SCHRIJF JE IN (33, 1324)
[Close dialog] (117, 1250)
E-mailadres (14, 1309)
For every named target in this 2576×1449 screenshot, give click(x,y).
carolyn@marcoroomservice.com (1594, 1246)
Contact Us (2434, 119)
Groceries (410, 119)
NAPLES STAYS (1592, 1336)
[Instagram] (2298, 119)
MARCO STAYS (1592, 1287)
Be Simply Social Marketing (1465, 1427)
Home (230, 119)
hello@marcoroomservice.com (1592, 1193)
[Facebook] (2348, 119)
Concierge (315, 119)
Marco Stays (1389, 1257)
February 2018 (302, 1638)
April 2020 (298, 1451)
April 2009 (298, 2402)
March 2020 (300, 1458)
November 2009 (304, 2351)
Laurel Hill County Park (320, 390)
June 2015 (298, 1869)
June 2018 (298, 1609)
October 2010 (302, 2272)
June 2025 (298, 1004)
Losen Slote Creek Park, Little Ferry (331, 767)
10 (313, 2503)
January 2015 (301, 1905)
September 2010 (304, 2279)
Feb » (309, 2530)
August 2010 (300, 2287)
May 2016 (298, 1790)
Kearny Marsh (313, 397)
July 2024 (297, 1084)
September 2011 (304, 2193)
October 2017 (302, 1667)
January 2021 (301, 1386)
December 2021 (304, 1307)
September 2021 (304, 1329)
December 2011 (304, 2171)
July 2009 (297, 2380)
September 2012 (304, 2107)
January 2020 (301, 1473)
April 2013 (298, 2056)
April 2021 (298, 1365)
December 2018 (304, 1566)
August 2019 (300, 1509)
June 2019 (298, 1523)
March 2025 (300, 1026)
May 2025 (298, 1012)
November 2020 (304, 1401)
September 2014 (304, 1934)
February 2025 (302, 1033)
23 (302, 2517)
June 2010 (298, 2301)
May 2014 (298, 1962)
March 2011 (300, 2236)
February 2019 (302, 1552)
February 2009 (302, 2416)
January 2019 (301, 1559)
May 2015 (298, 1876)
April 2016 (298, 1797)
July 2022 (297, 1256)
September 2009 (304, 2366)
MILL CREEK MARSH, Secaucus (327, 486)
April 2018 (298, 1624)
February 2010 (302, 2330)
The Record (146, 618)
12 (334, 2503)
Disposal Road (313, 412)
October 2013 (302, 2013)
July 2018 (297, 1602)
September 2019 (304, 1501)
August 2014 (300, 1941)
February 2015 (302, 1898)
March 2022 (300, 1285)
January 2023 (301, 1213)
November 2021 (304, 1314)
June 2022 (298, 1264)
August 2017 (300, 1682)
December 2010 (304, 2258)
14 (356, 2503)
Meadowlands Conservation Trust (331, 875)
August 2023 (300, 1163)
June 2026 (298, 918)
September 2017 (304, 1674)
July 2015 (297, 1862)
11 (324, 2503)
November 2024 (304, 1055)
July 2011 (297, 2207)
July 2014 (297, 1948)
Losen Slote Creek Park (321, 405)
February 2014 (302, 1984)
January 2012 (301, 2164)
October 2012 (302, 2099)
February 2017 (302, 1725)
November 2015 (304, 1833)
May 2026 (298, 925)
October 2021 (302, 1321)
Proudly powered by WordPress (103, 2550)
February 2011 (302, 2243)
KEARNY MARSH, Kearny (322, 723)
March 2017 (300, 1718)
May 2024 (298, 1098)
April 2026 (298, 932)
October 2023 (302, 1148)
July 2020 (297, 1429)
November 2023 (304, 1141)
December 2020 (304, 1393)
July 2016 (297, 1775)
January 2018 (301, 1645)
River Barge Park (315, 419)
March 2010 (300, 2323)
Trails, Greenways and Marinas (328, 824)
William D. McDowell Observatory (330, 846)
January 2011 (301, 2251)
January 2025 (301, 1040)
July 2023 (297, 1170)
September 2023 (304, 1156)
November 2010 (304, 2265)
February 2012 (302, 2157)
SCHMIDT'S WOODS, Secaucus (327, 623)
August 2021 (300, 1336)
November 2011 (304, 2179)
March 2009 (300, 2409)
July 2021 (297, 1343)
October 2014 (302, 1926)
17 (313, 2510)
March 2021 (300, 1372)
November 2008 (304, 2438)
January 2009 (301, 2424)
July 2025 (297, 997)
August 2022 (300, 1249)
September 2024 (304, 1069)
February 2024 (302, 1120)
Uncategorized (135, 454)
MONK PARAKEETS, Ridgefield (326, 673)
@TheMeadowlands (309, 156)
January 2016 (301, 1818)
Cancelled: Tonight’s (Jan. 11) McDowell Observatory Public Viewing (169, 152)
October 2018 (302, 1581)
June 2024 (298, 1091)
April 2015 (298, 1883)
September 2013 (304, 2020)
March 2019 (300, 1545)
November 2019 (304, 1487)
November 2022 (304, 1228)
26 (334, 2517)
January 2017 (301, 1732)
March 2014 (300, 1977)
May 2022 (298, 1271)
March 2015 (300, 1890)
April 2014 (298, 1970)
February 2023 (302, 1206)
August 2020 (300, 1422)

++++

- [EXERCISE AIM]:
Using the listing above, pull out all lines that hold the word "February".

- [EXPECTED OUTPUT]:
February 2018 (302, 1638)
February 2025 (302, 1033)
February 2019 (302, 1552)
February 2009 (302, 2416)
February 2010 (302, 2330)
February 2015 (302, 1898)
February 2014 (302, 1984)
February 2017 (302, 1725)
February 2011 (302, 2243)
February 2012 (302, 2157)
February 2024 (302, 1120)
February 2023 (302, 1206)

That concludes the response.